Iceberg hits The Metals Company: deep sea miner gets damaging write up from influential underground website Iceberg Research

The Metals Company has been riding a wave of good news since Donald Trump greenlit deep sea mining. Can trusted underground financial website Iceberg Research create choppy seas?

Iceberg hits The Metals Company: deep sea miner gets damaging write up from influential underground website Iceberg Research
AI generated artistic depiction of The Metals Company facing choppy waters and bears no relationship to actual events

An underground financial website with a history of damaging exposés against public companies has set its sights on The Metals Company.

IceBerg Research, whose work has been covered by the Financial Times, Reuters, and Wall Street Journal, published a piece last night challenging the financial projections of The Metals Company and the pay packet of its CEO, Gerard Barron.

Iceberg has reportedly shorted the company's stock and has predicted that it will go the way of its predecessor, Nautilus Minerals. Nautilus was a deep sea mining company involving Barron which infamously went bankrupt and cost Papa New Guinea, which granted it a mining licence and held a 30% stake, millions of dollars when the project ran ashore.

The Iceberg Research piece is written anonymously as are all its previous articles. However Iceberg Research has a track record, having brought companies like Hong Kong's Noble Group to its knees.

When the website ran several pieces in 2015 accusing Noble of inflating its assets and overstating the valuation of commodity contracts, among other charges, the company's market value was all but wiped out and within months, Moody's cut its rating to junk status.

The company denied the charges, claimed a former disgruntled employee was behind it, and sued. But the damage was already done and the company struggled to recover in the years after.

Iceberg Research claims

Now, Iceberg Research has published an unfavourable article on deep sea miner, The Metals Company, which trades as $TMC on the Nasdaq.

TMC has been soaring in the weeks following Donald Trump's deep sea mining executive order and the company's subsequent application for a licence, which is expected to be granted within a year.

The stock has climbed by over 450 percent in six months and is now trading above $4.50, multiples from its 52-week low of $0.72 which it hit in December.

Projected earnings

But last night, Iceberg Research took aim at the company's financials claiming The Metals Company is being overly optimistic about its net present value (NPV) and about what it will cost to process the minerals and to collect the polymetallic nodules from the Clarion Clipperton Zone. The website significantly revised downwards the company's NPV, claiming its own sums showed a figure much lower.

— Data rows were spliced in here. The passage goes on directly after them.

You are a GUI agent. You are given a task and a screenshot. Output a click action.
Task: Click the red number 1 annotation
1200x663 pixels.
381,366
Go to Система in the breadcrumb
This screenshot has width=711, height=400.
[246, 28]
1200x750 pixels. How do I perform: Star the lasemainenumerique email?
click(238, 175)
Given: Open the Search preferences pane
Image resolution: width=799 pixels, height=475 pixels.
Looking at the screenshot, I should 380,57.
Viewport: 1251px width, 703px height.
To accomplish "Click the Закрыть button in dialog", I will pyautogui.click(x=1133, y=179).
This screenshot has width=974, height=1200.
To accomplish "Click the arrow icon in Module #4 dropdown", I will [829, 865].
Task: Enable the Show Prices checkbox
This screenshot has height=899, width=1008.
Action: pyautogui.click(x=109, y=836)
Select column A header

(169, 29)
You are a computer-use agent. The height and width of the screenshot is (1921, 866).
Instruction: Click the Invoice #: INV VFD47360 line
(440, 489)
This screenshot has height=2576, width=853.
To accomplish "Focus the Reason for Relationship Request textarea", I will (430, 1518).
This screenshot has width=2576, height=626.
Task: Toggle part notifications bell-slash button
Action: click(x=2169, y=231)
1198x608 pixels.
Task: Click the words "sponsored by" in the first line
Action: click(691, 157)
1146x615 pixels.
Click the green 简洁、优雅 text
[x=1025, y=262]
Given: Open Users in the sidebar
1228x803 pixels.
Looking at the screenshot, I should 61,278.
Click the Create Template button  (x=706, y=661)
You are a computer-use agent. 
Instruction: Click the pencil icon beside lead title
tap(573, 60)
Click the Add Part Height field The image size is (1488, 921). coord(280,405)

Iceberg Research also raised its eyebrow over The Metal Company's EBITDA margin, suggesting it appears wildly optimistic and would suggest that TMC is more profitable than the most efficient of land mining producers and "more profitable than Microsoft". It queries whether the company has adequately factored into its discount rate the significant risks of deep sea mining, given the harsh unknown environment it would be operating in.

Supplier relationships and prefeasibility study

Iceberg Research also questions whether the relationship with offshore partner Allseas is secure, given the Swiss company's own exploration licence through the International Seabed Authority. Allseas owns a company called Blue Minerals Jamaica, whose testing licence is sponsored by Jamaica, and is expected to be converted into a mining licence once the ISA completes its regulations.

Iceberg Research also tackled TMC's repeated delays in publishing a long-awaited pre-feasibility study, suggesting that it was unusual not to have done this prior to applying for a mining licence. At the company's Q1 Corporate Call on 14 May, TMC CFO Craig Shesky asked for patience, promising it would now be ready by end of September, saying TMC was adding in new assumptions for the US regulatory market:

“We often get a question, why not just release all the information now? Well, for one, we’ve been busy getting these applications complete, but also as a NASDAQ listed and SEC regulated company, there are very specific rules on the assumptions and sign-offs required to make resource and financial projections to ensure it’s all based on reality and can reasonably be relied upon by investors”

Compensation concerns

One of the more damaging arguments by the underground financial website regards CEO Gerard Barron's pay packet, which Iceberg Researcher is querying the size of, relative to the CEOs of comparable companies.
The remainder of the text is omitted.